> [Task]:
Within the records, find every line that includes the word "Save" and copy it.

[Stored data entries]
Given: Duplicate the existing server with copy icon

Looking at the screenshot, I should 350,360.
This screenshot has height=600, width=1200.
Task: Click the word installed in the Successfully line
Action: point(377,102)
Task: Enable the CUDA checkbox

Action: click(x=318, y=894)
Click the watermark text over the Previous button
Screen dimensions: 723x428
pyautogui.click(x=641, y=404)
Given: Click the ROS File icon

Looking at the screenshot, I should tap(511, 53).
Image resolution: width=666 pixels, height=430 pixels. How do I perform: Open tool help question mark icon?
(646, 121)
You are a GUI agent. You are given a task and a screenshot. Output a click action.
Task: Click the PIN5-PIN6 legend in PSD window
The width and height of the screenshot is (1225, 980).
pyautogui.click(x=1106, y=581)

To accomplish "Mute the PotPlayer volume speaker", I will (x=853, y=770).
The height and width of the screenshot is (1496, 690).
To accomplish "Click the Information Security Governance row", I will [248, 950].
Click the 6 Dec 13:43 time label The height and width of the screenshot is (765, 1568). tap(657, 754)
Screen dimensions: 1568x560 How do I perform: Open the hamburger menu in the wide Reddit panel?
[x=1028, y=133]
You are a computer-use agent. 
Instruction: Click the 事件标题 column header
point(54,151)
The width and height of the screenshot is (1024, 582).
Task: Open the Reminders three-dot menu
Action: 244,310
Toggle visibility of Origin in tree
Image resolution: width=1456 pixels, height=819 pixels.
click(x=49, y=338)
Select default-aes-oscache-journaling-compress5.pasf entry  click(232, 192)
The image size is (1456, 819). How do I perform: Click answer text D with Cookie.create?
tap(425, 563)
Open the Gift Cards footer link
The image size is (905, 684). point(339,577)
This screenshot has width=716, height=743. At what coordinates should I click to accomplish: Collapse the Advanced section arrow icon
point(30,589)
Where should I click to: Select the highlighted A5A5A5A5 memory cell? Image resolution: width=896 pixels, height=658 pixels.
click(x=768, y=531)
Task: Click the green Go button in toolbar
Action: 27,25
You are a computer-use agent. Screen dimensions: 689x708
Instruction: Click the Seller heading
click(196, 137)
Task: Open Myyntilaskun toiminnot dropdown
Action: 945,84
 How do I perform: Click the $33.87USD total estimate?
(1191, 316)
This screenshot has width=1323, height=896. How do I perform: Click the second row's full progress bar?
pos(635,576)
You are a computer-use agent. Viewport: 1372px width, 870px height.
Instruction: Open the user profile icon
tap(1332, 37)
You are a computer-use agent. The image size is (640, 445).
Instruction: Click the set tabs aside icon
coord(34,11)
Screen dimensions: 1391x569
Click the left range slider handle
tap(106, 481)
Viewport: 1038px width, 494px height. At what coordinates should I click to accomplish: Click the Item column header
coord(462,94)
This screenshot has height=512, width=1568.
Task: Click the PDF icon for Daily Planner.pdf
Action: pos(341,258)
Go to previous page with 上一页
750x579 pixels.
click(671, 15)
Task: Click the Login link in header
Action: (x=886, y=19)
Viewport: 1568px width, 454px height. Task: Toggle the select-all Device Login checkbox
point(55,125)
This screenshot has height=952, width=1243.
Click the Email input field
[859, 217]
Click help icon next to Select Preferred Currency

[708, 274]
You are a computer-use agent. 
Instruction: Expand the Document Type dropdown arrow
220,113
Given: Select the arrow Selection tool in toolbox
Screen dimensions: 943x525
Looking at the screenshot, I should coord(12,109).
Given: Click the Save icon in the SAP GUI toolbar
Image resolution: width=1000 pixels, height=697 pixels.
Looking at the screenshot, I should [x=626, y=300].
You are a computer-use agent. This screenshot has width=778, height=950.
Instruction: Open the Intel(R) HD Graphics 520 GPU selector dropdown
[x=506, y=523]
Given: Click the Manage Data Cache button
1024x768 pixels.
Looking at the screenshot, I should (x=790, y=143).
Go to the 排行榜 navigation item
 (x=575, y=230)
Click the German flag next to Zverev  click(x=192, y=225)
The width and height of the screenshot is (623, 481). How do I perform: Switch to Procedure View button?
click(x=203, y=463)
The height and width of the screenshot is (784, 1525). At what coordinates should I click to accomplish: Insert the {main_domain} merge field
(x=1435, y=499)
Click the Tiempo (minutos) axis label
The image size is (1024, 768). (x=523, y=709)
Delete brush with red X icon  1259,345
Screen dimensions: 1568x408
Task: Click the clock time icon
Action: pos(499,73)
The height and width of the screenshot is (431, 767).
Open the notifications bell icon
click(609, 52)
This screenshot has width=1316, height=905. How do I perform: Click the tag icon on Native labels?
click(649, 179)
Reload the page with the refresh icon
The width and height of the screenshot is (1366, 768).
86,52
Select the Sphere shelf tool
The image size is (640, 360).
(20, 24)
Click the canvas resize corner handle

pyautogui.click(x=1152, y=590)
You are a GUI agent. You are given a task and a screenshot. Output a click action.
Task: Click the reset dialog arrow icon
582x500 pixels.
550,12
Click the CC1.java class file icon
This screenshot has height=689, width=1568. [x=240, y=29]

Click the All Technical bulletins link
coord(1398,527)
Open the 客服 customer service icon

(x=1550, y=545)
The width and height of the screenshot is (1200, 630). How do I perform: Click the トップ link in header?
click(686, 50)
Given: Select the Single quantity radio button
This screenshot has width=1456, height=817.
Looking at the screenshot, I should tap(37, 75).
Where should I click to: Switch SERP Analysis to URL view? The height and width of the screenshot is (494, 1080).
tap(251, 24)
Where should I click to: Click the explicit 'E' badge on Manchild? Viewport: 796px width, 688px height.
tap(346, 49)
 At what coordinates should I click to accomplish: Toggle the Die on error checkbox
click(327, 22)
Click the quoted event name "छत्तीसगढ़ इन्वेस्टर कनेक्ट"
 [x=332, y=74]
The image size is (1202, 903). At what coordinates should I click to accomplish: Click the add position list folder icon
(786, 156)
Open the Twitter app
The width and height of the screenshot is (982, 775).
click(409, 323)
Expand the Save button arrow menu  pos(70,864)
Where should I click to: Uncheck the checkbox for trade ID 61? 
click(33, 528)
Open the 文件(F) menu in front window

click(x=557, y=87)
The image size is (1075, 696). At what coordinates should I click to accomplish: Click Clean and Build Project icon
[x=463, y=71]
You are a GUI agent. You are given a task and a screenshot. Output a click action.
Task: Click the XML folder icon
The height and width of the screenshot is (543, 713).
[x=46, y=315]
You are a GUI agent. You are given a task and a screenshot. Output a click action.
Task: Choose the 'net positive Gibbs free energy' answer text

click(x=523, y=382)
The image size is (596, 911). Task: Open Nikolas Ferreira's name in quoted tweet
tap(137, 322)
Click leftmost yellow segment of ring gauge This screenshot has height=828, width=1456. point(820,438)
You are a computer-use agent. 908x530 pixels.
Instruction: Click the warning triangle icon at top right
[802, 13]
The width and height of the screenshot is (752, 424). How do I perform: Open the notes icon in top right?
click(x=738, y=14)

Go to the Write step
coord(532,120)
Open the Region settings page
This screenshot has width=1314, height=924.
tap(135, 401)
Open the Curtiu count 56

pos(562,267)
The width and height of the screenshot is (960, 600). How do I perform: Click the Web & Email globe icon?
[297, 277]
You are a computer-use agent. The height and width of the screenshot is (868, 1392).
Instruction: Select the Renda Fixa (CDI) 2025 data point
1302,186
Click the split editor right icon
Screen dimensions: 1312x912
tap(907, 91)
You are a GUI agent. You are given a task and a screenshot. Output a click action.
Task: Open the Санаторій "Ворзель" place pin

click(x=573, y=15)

> [Output]:
Given: Click the Save icon in the SAP GUI toolbar
Expand the Save button arrow menu  pos(70,864)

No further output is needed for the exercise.